→ Data to process
----------

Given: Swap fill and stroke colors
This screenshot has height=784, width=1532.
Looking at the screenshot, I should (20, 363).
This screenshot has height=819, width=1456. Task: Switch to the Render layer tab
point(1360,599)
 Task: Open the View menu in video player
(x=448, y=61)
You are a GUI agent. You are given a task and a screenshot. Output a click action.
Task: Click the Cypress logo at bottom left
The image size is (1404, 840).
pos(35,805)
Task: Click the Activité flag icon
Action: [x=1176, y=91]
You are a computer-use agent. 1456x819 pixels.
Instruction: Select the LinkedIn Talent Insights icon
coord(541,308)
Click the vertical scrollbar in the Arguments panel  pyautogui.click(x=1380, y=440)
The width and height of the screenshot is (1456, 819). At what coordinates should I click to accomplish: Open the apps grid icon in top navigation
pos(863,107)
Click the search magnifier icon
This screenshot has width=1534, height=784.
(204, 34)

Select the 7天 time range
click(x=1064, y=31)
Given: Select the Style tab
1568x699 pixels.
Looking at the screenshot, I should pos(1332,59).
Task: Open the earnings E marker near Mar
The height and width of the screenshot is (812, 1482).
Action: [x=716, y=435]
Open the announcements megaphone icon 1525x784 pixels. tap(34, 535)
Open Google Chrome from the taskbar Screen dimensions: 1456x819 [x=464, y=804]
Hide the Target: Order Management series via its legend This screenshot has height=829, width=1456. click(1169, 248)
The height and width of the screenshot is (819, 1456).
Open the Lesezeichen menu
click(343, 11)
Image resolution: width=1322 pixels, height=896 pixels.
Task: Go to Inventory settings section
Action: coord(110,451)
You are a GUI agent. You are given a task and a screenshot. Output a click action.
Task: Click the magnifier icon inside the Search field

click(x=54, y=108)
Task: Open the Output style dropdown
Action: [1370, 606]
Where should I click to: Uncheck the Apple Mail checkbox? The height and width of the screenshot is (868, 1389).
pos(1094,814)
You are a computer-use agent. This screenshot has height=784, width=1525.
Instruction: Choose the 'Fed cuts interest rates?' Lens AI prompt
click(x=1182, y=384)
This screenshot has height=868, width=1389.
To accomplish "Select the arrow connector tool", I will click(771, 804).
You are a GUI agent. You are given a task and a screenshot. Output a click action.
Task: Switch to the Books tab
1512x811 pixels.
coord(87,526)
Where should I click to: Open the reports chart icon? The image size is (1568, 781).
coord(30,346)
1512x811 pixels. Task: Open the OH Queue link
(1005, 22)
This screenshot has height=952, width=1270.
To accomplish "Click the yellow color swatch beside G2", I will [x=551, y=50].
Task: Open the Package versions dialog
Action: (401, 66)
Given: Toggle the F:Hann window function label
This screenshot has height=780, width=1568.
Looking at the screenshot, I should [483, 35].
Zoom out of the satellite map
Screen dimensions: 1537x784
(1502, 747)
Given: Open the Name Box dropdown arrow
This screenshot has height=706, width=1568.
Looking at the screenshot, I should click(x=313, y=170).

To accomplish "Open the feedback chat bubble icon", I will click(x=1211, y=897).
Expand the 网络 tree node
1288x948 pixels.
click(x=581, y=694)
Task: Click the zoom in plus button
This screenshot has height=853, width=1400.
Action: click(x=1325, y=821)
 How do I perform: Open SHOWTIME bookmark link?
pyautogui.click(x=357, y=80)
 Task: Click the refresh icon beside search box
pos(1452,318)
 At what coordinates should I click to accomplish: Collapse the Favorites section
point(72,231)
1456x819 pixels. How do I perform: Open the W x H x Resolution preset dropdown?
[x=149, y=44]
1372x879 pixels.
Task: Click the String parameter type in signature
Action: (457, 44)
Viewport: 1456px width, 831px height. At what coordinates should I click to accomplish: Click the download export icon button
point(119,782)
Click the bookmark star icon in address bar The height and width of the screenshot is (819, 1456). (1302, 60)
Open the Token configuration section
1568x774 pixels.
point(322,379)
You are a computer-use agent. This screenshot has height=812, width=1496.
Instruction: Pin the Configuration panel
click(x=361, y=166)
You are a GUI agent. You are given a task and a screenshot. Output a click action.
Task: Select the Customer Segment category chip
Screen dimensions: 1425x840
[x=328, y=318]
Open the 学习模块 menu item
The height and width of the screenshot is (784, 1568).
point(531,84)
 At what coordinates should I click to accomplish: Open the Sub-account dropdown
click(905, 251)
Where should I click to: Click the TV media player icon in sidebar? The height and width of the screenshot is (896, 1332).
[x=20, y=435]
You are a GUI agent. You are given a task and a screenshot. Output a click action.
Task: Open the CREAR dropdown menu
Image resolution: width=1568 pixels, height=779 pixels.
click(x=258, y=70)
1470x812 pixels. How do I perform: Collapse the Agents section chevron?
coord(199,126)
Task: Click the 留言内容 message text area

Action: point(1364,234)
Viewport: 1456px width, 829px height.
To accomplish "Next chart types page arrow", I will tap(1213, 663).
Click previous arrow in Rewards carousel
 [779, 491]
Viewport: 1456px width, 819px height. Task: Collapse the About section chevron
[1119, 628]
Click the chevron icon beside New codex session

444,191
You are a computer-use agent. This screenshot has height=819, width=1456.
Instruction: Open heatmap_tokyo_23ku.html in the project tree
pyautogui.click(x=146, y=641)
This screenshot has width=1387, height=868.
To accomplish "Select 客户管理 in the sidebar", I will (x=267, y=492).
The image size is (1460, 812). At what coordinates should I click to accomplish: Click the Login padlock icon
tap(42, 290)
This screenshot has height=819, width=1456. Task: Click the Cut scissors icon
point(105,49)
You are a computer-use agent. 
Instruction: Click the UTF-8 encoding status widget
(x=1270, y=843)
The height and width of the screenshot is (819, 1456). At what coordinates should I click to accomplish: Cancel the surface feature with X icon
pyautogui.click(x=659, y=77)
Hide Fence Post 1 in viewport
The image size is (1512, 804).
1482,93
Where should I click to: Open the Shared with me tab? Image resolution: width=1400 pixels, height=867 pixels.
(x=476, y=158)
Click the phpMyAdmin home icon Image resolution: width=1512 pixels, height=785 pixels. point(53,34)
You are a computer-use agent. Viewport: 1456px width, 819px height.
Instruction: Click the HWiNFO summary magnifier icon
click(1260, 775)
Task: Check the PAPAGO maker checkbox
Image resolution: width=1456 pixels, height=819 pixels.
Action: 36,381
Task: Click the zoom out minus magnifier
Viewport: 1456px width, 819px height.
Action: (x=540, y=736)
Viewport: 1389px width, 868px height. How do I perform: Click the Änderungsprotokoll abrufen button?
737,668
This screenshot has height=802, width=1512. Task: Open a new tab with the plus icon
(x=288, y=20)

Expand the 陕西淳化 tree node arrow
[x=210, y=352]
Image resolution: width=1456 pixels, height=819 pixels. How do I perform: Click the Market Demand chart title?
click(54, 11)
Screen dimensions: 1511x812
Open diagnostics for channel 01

----------

Repeat exactly the lines that run from the opening of the listing through the line holding "This screenshot has height=868, width=1389.". Leave out everything else.

Given: Swap fill and stroke colors
This screenshot has height=784, width=1532.
Looking at the screenshot, I should (20, 363).
This screenshot has height=819, width=1456. Task: Switch to the Render layer tab
point(1360,599)
 Task: Open the View menu in video player
(x=448, y=61)
You are a GUI agent. You are given a task and a screenshot. Output a click action.
Task: Click the Cypress logo at bottom left
The image size is (1404, 840).
pos(35,805)
Task: Click the Activité flag icon
Action: [x=1176, y=91]
You are a computer-use agent. 1456x819 pixels.
Instruction: Select the LinkedIn Talent Insights icon
coord(541,308)
Click the vertical scrollbar in the Arguments panel  pyautogui.click(x=1380, y=440)
The width and height of the screenshot is (1456, 819). At what coordinates should I click to accomplish: Open the apps grid icon in top navigation
pos(863,107)
Click the search magnifier icon
This screenshot has width=1534, height=784.
(204, 34)

Select the 7天 time range
click(x=1064, y=31)
Given: Select the Style tab
1568x699 pixels.
Looking at the screenshot, I should pos(1332,59).
Task: Open the earnings E marker near Mar
The height and width of the screenshot is (812, 1482).
Action: [x=716, y=435]
Open the announcements megaphone icon 1525x784 pixels. tap(34, 535)
Open Google Chrome from the taskbar Screen dimensions: 1456x819 [x=464, y=804]
Hide the Target: Order Management series via its legend This screenshot has height=829, width=1456. click(1169, 248)
The height and width of the screenshot is (819, 1456).
Open the Lesezeichen menu
click(343, 11)
Image resolution: width=1322 pixels, height=896 pixels.
Task: Go to Inventory settings section
Action: coord(110,451)
You are a GUI agent. You are given a task and a screenshot. Output a click action.
Task: Click the magnifier icon inside the Search field

click(x=54, y=108)
Task: Open the Output style dropdown
Action: [1370, 606]
Where should I click to: Uncheck the Apple Mail checkbox? The height and width of the screenshot is (868, 1389).
pos(1094,814)
You are a computer-use agent. This screenshot has height=784, width=1525.
Instruction: Choose the 'Fed cuts interest rates?' Lens AI prompt
click(x=1182, y=384)
This screenshot has height=868, width=1389.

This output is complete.